▶ Exercício curto a: Edite as entradas desde a linha com "Open the ツール menu" até à linha com "pos(297,13)", inclusive, trocando "Screen dimensions" por "Screen size" e deixando tudo o resto igual. Não inclua as imagens na resposta.

::::::::

Vítor Oliveira Jorge: Perda
«Era uma vez um homem que perdera temporariamente o futuro, de forma tão inesperada quanto a que pode acontecer com as chaves de casa, ou do carro. Mas perder o futuro, mesmo temporariamente, é complicado, porque não se pode obter uma cópia para usar de novo. Não está nos perdidos e achados. Não se pode encontrar facilmente nenhum culpado, nem o próprio, nem os que o agridem, ou foram agredindo, de forma mais ou menos insidiosa. O homem que perde, mesmo que temporariamente, o futuro, fica entregue aos objectos. Estes aparecem-lhe como figuras indecifráveis. Não tem descanso dia e noite, mesmo que conheça e viva intensamente o mais extremo amor e ternura, mesmo que faça tudo para ser feliz, mesmo que tenha momentos extraordinários. Na base, no fundo, ou lá num sítio indefinível como é costume pensá-lo, este homem paira no vazio. Este homem tem um certo medo desse vazio, de não conseguir suportar a ausência de si próprio que o futuro perdido lhe deixou. Este homem está tolhido. Está nu e está pobre, o seu corpo tem momentos de grande veemência, mas outros em que lhe apetecia descansar para sempre. Este homem não sabe o que dizer, parece que tudo o que diz é apenas o eco do que pensou antes, dentro de uma caixa oca. Este homem tem medo do confronto, este homem sem futuro é um menino sem pais. Órfão de si mesmo. E no entanto fascinado e inquieto perante os objectos. Que lhe aparecem por toda a parte, dizendo-lhe: nós somos o passado, um passado onde tu não estiveste. E o homem tem medo, medo de não voltar a sentir-se no presente, pleno e vigoroso, e com um futuro tão certo como as chaves de casa na mão. Medo de se tornar um sem-abrigo, no sentido mais íntimo em que se pode ser um sem-abrigo.

::::::::

▶ Exercício curto b: Retome o texto sobre o homem que perdeu o futuro a partir do ponto em que termina.

▶ Dados fornecidos:
::::::::

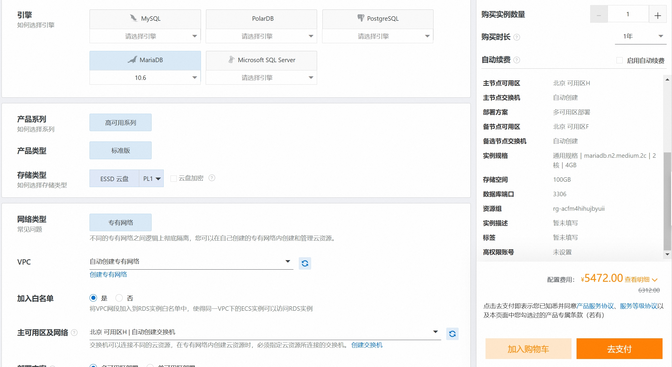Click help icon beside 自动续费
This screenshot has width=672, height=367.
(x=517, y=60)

::::::::

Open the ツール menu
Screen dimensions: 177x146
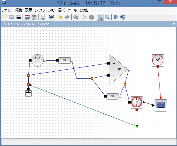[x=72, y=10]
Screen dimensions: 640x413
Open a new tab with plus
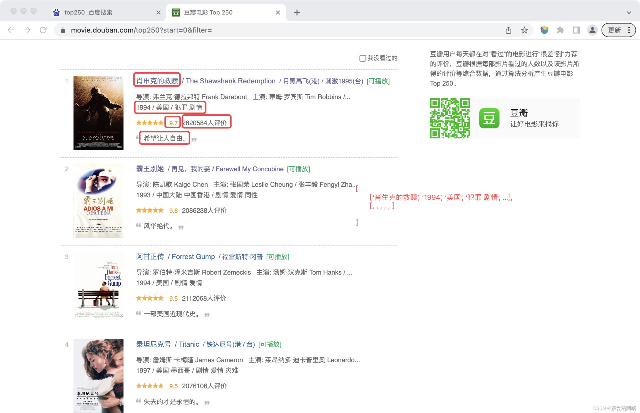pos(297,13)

::::::::

▶ Resposta esperada a:
Open the ツール menu
Screen size: 177x146
[x=72, y=10]
Screen size: 640x413
Open a new tab with plus
pos(297,13)

▶ Resposta esperada b:
Então o homem que perdeu temporariamente o futuro instou junto de muitos guichets, e entidades, e pessoas: dêem-me por favor um futuro, ajudem-me a reencontrar o meu futuro, um futuro que não tenha nada a ver com este mundo hostil e vazio, com esta realidade cheia de arestas cortantes, com estas funções que se me exigem, com esta alegria que se me espera, com esta normalidade que é suposto ter, com esta vontade de todos os dias ir para o espectáculo da vida e ser um bom actor.
O homem que perdera temporariamente o futuro encostou o rosto à face acolhedora, incondicionalmente acolhedora, e ouviu dizer: protege-me, ajuda-me, sê forte e dá-me um futuro a mim também, estou cansada de não saber bem para onde ir, também eu.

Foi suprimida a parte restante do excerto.